What you need to do —
Under this line are records; the part from the line containing "Tap the Back text label" through the line containing "Image resolution: width=930" should be repeated exactly. Please exclude pictures.

Exercise inputs —

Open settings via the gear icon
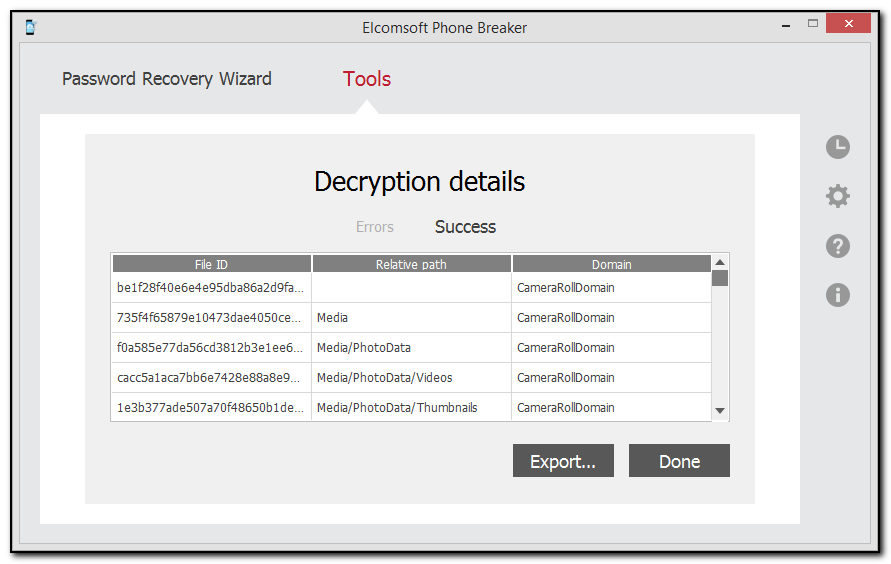 tap(837, 196)
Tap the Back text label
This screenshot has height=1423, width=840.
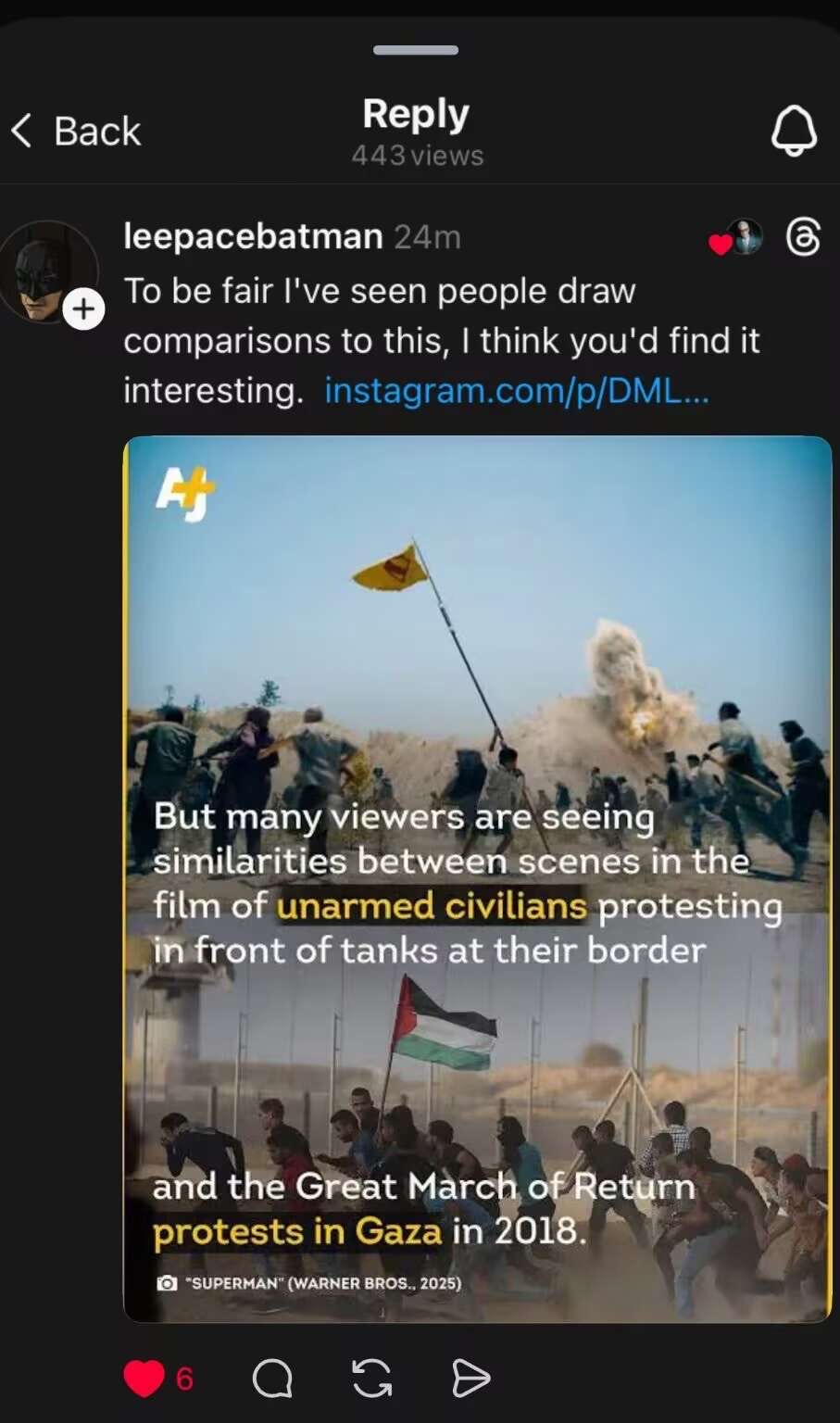tap(97, 131)
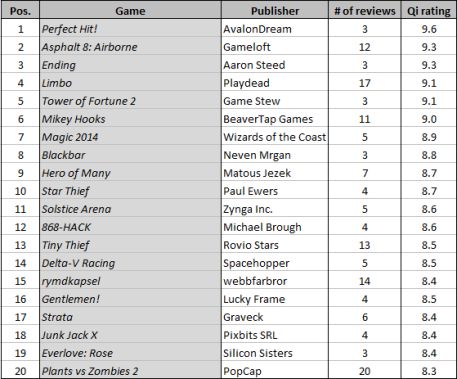Click the rymdkapsel game cell

pos(130,281)
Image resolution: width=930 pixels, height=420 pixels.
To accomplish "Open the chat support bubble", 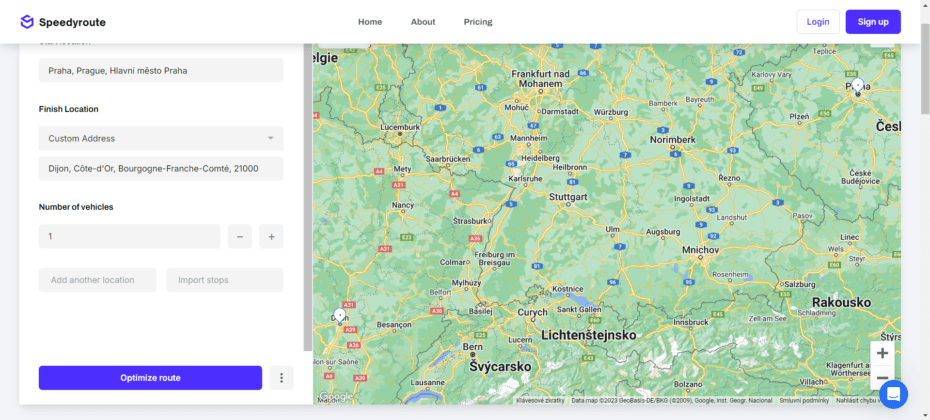I will coord(893,394).
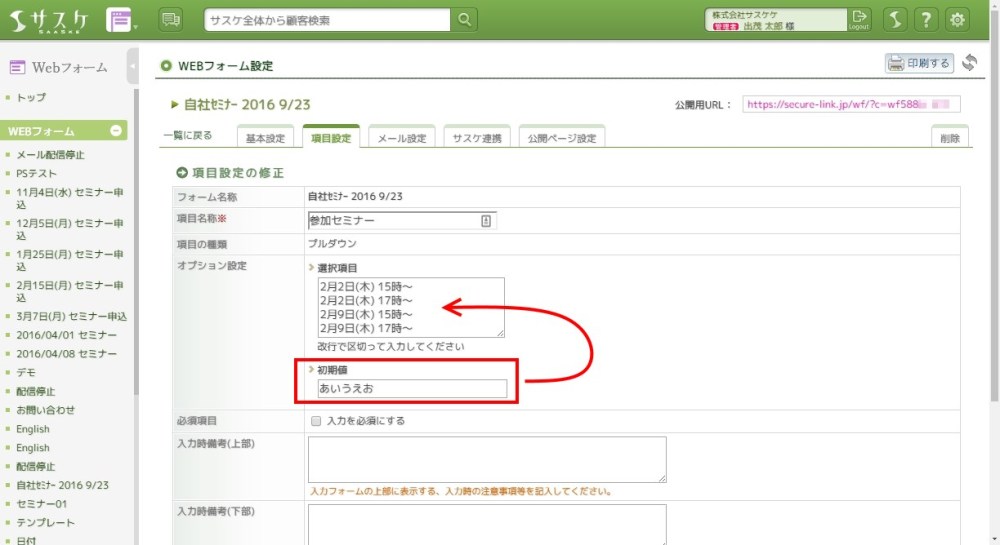Click the magnifier search icon

(465, 20)
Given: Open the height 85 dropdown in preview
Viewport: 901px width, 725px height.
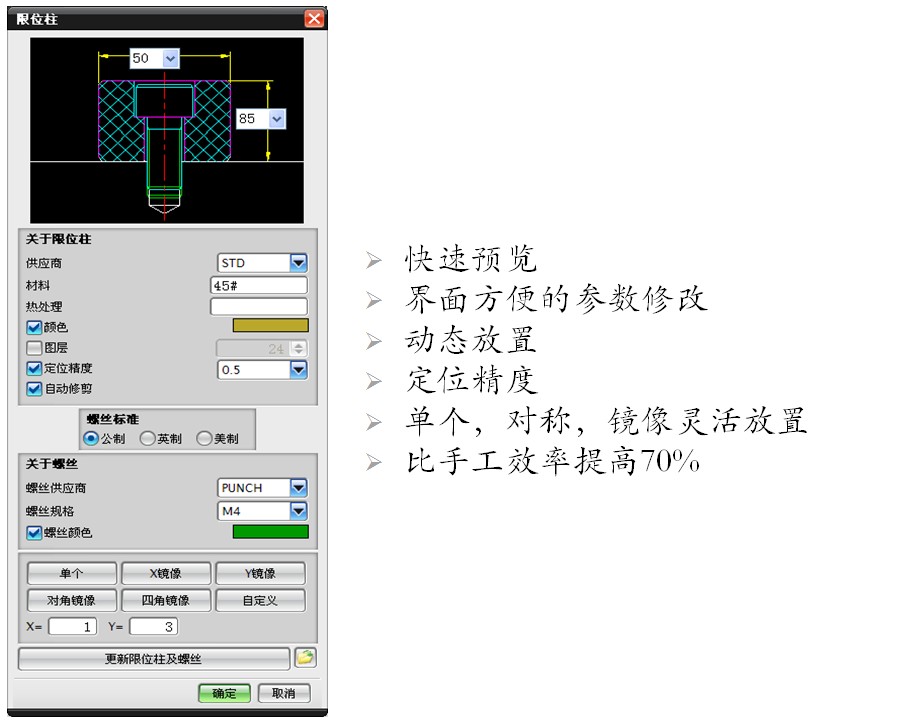Looking at the screenshot, I should 276,119.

Answer to this problem —
Tap the Back text label
This screenshot has height=1423, width=840.
tap(97, 131)
Click the rymdkapsel game cell

pos(130,281)
Image resolution: width=930 pixels, height=420 pixels.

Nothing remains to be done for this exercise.